MLS BAER—a promising technique to improve early detection of HIbrain damage at cribside.

In the past 2 y, we have studied the use of MLS BAER in neonates with various perinatal problems and have found that this response can be reliably recorded at the cribside in the neonatal intensive care unit, as well as in a quiet room, with good reproducibility (15, 16, 22). Abnormalities in the central components of the MLS BAER, including increased interpeak intervals and, in particular, reduced amplitude of wave V, occurred mainly at very high click rates (455/s and particularly 910/s). The abnormalities were predominantly seen in babies who had severe perinatal problems that may either directly or indirectly damage the neonatal brain, including HI and severe hyaline membrane disease. MLS BAER findings were correlated well with clinical conditions. By contrast, the central components of conventional BAER at 21/s were rarely abnormal.
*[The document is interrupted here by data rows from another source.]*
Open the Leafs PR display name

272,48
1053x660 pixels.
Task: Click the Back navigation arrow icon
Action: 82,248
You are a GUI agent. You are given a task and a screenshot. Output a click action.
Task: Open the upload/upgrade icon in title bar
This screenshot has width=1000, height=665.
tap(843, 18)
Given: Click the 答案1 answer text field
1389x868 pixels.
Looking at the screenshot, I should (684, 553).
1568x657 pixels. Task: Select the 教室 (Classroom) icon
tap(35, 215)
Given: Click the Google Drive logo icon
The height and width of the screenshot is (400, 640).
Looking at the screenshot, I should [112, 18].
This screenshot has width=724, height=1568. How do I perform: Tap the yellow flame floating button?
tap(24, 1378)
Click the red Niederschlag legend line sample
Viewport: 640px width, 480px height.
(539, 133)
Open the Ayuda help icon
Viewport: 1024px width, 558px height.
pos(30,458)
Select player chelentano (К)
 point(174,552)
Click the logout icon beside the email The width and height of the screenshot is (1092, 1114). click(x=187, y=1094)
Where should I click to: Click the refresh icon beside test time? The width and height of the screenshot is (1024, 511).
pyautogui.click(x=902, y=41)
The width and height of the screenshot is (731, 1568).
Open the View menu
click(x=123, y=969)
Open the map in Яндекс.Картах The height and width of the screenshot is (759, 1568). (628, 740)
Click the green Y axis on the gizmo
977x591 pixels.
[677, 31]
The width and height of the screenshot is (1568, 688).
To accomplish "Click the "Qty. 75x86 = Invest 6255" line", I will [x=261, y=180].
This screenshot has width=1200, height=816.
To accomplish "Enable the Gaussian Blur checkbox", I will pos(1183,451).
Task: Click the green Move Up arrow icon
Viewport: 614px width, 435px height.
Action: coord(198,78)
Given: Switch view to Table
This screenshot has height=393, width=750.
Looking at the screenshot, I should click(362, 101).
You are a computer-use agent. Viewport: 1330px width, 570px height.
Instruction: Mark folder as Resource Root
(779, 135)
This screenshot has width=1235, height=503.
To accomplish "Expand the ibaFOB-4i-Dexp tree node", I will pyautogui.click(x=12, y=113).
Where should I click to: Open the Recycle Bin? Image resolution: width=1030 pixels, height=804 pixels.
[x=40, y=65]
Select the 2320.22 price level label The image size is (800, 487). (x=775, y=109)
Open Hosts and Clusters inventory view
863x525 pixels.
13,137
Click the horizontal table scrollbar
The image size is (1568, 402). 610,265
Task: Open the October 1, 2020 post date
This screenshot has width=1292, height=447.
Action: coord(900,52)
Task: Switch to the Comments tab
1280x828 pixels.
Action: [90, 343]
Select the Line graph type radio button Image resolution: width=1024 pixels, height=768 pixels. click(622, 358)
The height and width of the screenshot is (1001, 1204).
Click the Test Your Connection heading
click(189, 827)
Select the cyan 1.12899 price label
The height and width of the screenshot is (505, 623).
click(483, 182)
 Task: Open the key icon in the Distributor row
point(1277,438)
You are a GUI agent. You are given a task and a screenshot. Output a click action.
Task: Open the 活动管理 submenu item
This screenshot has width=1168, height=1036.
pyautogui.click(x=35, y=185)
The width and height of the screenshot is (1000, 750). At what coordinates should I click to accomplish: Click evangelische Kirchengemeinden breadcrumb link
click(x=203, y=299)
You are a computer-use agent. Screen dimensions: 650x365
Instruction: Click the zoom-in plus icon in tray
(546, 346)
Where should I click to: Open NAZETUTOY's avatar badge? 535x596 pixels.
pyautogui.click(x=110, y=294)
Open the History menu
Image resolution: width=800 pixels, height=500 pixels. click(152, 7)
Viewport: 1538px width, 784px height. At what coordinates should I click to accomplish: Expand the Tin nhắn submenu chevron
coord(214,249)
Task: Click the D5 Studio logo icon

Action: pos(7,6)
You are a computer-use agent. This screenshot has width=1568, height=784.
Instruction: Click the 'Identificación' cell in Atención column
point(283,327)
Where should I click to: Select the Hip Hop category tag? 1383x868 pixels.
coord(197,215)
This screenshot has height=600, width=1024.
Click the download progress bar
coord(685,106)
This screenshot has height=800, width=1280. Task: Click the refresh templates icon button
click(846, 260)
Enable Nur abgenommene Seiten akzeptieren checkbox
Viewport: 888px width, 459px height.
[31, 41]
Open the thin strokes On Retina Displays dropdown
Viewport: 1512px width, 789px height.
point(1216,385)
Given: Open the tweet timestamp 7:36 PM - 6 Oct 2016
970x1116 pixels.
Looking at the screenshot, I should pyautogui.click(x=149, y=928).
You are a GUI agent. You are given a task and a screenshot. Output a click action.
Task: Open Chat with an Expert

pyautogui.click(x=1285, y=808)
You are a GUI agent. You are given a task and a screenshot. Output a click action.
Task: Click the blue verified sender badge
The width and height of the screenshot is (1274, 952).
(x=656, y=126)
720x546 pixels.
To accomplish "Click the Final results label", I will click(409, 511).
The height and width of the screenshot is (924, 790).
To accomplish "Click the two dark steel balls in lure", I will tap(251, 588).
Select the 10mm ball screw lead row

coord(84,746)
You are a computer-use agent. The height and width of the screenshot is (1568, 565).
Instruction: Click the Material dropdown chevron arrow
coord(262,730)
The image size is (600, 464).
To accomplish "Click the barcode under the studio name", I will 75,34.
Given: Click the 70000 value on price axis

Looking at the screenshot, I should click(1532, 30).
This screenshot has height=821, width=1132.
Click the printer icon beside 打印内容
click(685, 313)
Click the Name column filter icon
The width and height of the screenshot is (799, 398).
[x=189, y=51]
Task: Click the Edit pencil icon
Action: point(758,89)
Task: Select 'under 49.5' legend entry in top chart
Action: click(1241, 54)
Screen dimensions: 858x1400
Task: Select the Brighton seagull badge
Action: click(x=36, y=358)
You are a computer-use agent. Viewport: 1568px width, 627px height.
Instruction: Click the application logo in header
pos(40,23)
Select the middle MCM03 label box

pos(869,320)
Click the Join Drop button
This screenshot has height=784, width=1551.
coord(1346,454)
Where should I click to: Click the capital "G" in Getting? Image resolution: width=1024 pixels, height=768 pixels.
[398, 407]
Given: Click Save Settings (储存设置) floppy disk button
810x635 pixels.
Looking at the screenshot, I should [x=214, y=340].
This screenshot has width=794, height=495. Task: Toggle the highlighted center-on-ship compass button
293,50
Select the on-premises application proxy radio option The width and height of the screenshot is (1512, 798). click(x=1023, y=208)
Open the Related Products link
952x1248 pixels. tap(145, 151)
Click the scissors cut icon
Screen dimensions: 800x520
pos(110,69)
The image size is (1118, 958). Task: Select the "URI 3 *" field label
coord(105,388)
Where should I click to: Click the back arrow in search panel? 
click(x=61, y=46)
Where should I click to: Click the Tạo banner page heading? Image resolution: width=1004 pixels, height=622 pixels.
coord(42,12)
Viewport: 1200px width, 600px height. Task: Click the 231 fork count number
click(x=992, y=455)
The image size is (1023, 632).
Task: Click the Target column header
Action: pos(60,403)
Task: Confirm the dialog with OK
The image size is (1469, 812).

In this study, no major abnormalities were found in the central components of the BAER, elicited using conventional averaging techniques at the routinely used 21/s click rate, in the asphyxiated babies. Therefore, the use of conventional BAER to detect early or subtle brain damage after HI is rather limited. With MLS BAER, the abnormalities increased with the increase in click rate. Significant BAER abnormalities were often seen only at very high rates of clicks (455/s and particularly 910/s), which can be achieved using the MLS technique but not using conventional averaging techniques. In particular, an abnormal, significant reduction of wave V amplitude, which was often associated with a significant decrease in the amplitude ratios V/I and V/III, at the highest click rate (910/s) sometimes was the only BAER abnormality indicative of neurologic impairment of the brain. It appears that this reduction is a useful index for early or subtle brain damage after HI. Those who had MLS BAER abnormalities were often associated with significant clinical signs of HI. By contrast, most central components of conventional BAER (21/s) in the asphyxiated babies fell within normal ranges, although some of these babies were in a very poor clinical condition. These findings indicate that, compared with conventional BAER, the MLS BAER is more valid in detecting neuropathology in the brainstem auditory pathway after perinatal HI. Thus, the MLS technique appears to be a better method for early detection of brain damage after HI than the conventional averaging technique, and appears to be a promising technique to enhance the diagnostic value of the BAER.